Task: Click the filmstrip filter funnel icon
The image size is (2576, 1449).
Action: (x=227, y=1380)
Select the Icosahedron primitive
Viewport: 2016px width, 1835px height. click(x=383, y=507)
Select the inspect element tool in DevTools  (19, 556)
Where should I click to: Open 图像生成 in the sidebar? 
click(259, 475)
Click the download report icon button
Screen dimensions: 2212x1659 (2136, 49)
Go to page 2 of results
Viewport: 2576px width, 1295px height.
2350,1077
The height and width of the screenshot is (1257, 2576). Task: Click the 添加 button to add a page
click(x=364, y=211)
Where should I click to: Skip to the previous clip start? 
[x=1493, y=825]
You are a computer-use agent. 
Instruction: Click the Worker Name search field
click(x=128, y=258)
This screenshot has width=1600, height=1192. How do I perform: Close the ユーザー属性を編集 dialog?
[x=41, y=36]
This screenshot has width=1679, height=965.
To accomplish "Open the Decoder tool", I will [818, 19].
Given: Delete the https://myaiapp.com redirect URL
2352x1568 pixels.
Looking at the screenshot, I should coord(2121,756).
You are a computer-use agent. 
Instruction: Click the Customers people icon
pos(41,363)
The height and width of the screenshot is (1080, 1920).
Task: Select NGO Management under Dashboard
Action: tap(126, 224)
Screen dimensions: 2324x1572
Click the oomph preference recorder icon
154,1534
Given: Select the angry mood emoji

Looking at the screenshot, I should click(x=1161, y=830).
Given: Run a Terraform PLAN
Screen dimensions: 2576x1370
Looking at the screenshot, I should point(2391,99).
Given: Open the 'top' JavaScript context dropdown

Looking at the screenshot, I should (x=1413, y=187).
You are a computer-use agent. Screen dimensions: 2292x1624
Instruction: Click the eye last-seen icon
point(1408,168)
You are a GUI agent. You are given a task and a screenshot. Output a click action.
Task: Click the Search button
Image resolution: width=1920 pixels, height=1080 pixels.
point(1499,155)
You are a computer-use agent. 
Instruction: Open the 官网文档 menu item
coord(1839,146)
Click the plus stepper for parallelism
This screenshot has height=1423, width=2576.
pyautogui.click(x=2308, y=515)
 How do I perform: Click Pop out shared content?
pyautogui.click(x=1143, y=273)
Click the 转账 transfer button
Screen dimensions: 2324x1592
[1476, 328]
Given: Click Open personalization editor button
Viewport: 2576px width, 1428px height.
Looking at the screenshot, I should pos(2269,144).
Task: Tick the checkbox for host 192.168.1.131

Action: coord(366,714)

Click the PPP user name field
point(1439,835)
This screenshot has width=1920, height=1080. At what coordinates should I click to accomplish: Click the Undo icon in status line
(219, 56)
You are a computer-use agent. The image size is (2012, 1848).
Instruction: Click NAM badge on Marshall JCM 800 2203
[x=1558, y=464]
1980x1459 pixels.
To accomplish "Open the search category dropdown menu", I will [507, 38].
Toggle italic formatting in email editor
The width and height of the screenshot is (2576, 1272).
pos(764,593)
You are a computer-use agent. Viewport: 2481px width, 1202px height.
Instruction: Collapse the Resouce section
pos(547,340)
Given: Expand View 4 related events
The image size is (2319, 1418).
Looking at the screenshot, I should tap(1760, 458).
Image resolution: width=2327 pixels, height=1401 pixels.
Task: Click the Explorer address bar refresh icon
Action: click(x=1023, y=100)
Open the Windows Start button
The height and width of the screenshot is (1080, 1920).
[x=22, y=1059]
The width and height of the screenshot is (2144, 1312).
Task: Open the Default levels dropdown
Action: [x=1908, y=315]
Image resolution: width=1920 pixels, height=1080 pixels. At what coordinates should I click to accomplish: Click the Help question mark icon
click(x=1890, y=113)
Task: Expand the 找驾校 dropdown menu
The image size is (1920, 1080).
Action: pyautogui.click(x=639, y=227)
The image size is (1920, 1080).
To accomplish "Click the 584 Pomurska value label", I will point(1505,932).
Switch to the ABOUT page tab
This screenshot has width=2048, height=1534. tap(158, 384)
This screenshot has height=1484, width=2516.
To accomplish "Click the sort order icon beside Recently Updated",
--------
PROBLEM TO WORK ON =>
Reproduce the records above exactly, from the first line through the line containing "This screenshot has width=1679, height=965.", and output nothing else.

EXERCISE RESULT =>
Task: Click the filmstrip filter funnel icon
The image size is (2576, 1449).
Action: (x=227, y=1380)
Select the Icosahedron primitive
Viewport: 2016px width, 1835px height. click(x=383, y=507)
Select the inspect element tool in DevTools  (19, 556)
Where should I click to: Open 图像生成 in the sidebar? 
click(259, 475)
Click the download report icon button
Screen dimensions: 2212x1659 (2136, 49)
Go to page 2 of results
Viewport: 2576px width, 1295px height.
2350,1077
The height and width of the screenshot is (1257, 2576). Task: Click the 添加 button to add a page
click(x=364, y=211)
Where should I click to: Skip to the previous clip start? 
[x=1493, y=825]
You are a computer-use agent. 
Instruction: Click the Worker Name search field
click(x=128, y=258)
This screenshot has width=1600, height=1192. How do I perform: Close the ユーザー属性を編集 dialog?
[x=41, y=36]
This screenshot has width=1679, height=965.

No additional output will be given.